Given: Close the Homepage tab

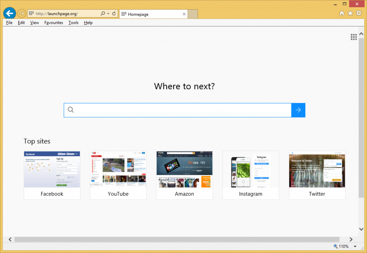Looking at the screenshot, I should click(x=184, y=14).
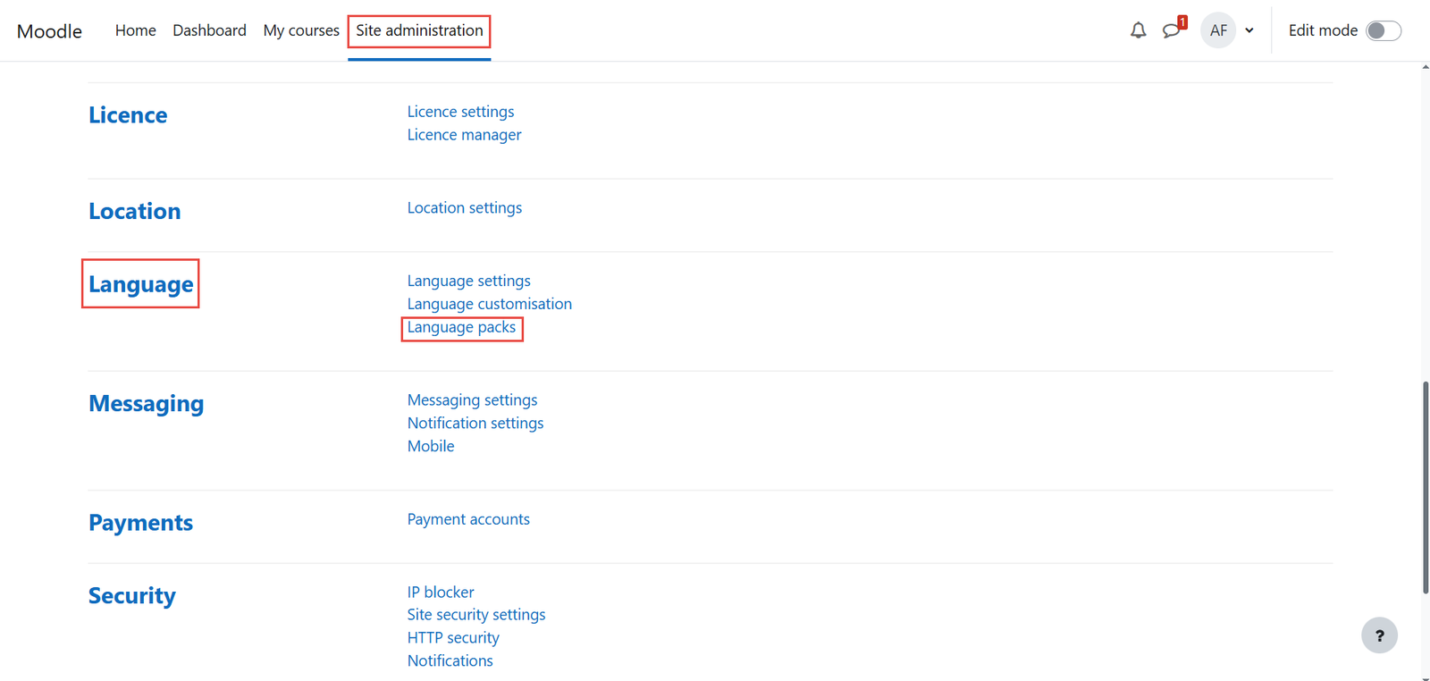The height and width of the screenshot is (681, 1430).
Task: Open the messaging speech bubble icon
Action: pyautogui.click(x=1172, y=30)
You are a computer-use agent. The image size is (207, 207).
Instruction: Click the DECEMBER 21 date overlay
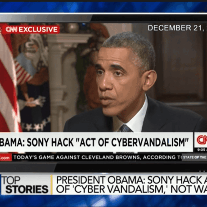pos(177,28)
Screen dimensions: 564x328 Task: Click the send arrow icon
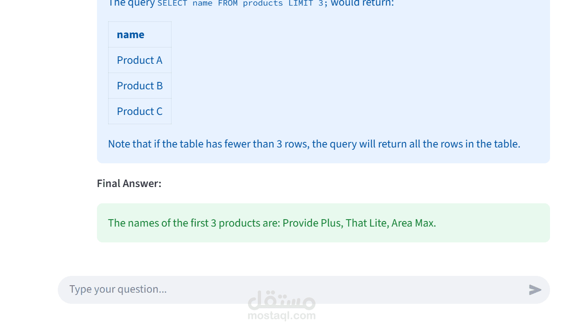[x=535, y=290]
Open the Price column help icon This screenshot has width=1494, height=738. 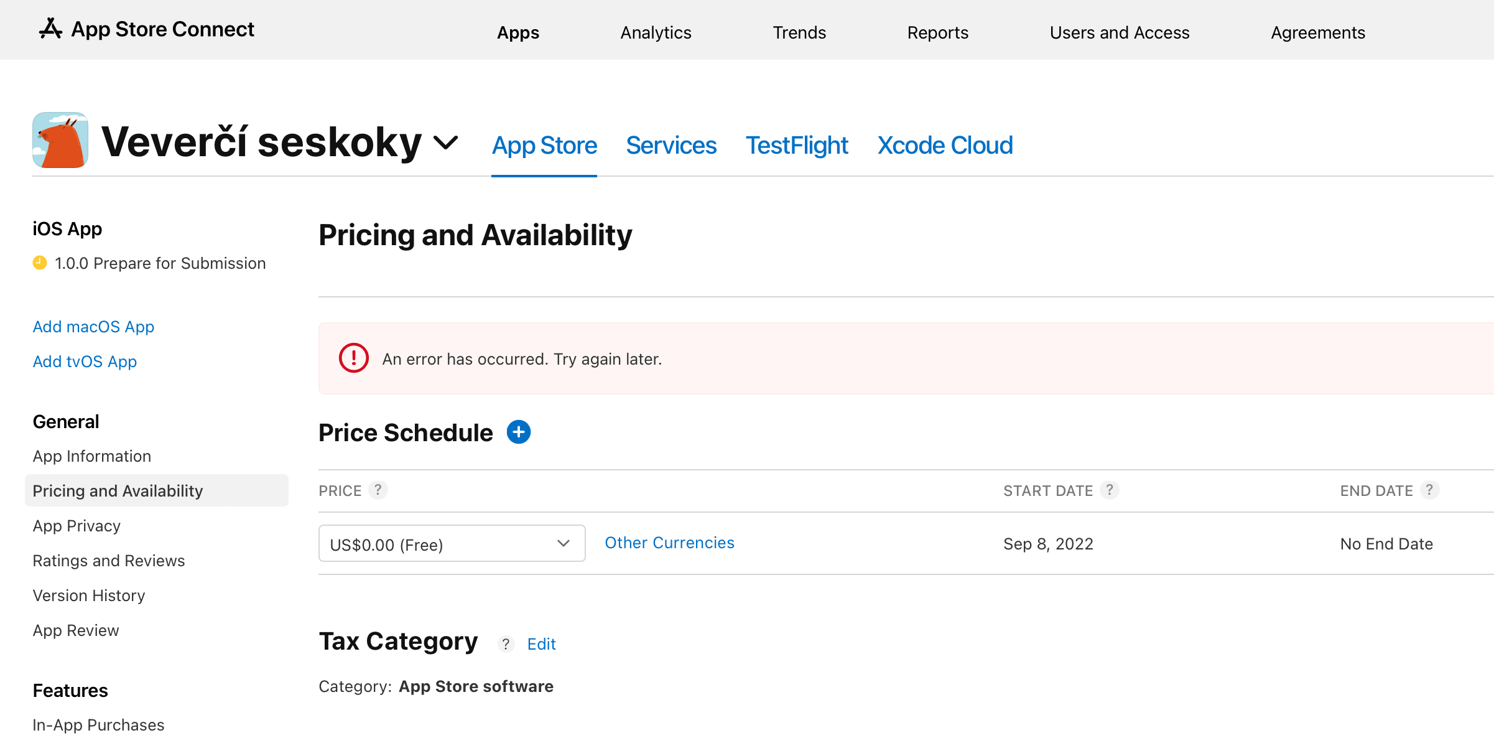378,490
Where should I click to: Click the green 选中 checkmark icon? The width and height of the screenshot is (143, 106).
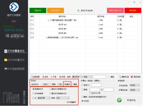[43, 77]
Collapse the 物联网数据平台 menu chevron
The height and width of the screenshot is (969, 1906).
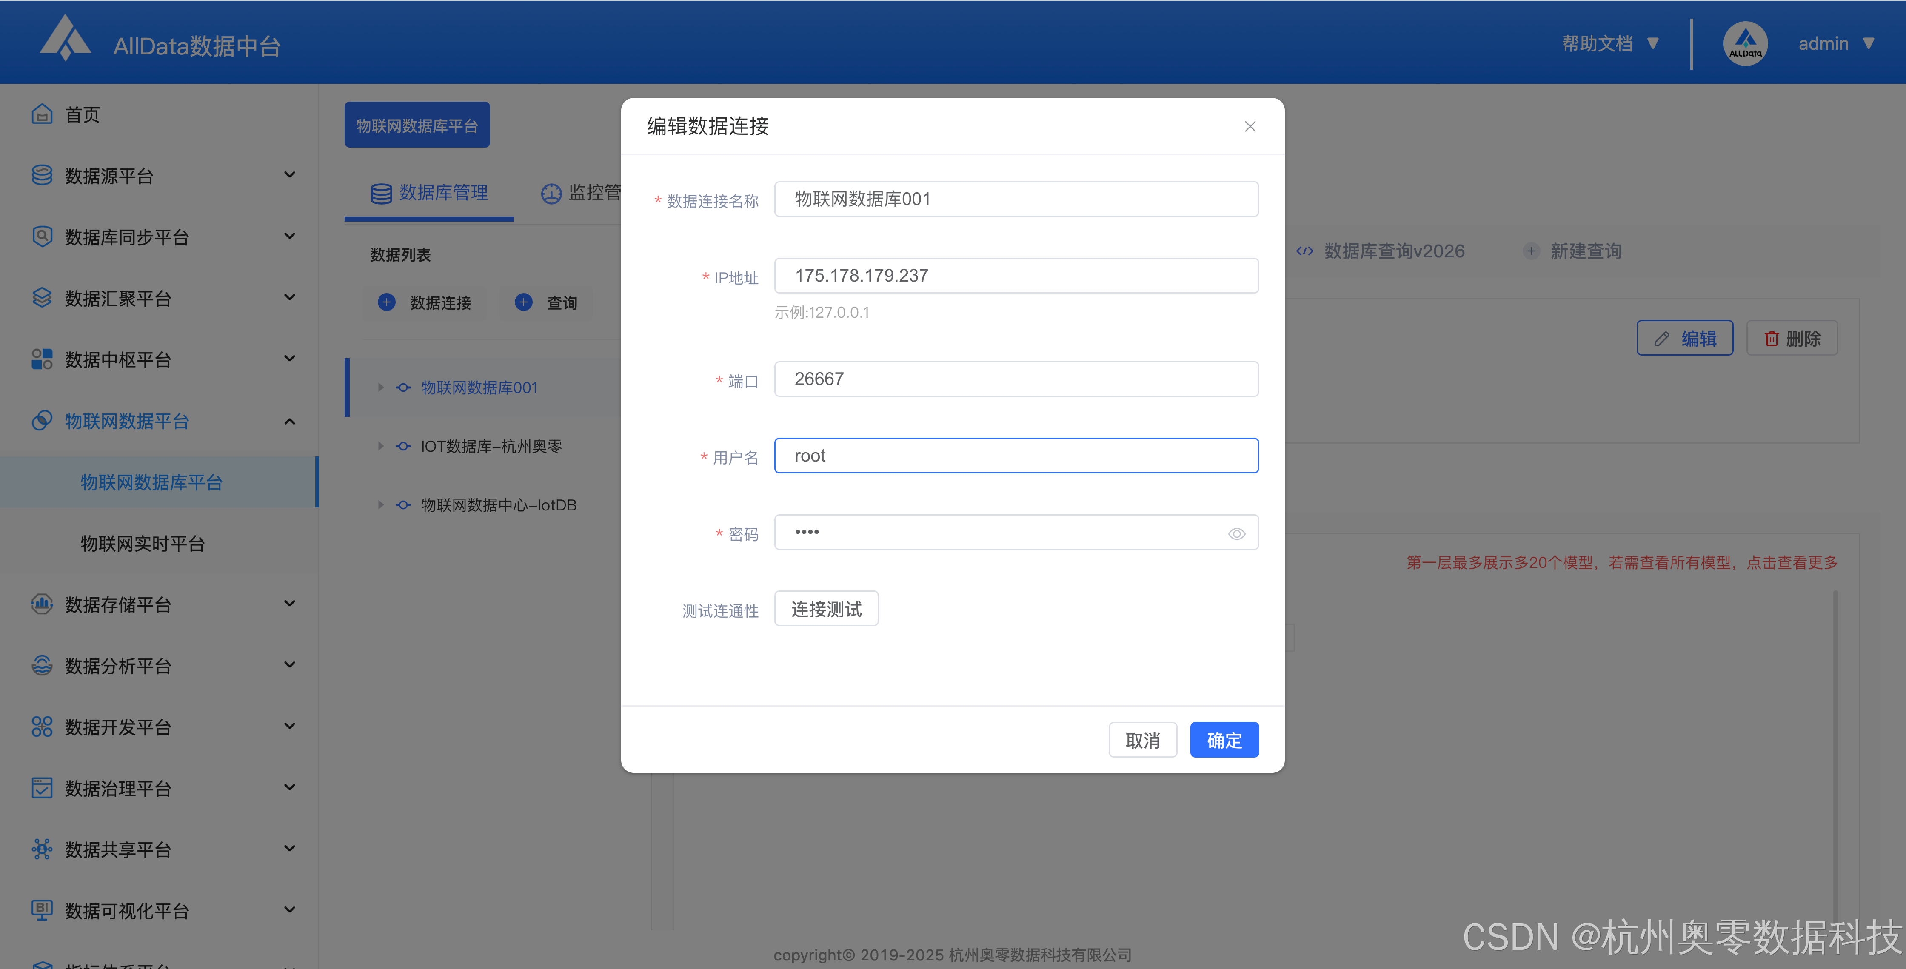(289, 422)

□ □ □ □ □ □ □

• TASK STATEMENT:
Retype the lines above exactly, beginning with the first one and stopping after the line that contains "pos(177,28)". Leave the pictures out of your answer.

• ANSWER TO THIS TASK:
Given: Close the Homepage tab

Looking at the screenshot, I should click(x=184, y=14).
The height and width of the screenshot is (681, 1430).
Task: Open the messaging speech bubble icon
Action: pyautogui.click(x=1172, y=30)
You are a computer-use agent. The image size is (207, 207).
Instruction: Click the DECEMBER 21 date overlay
pos(177,28)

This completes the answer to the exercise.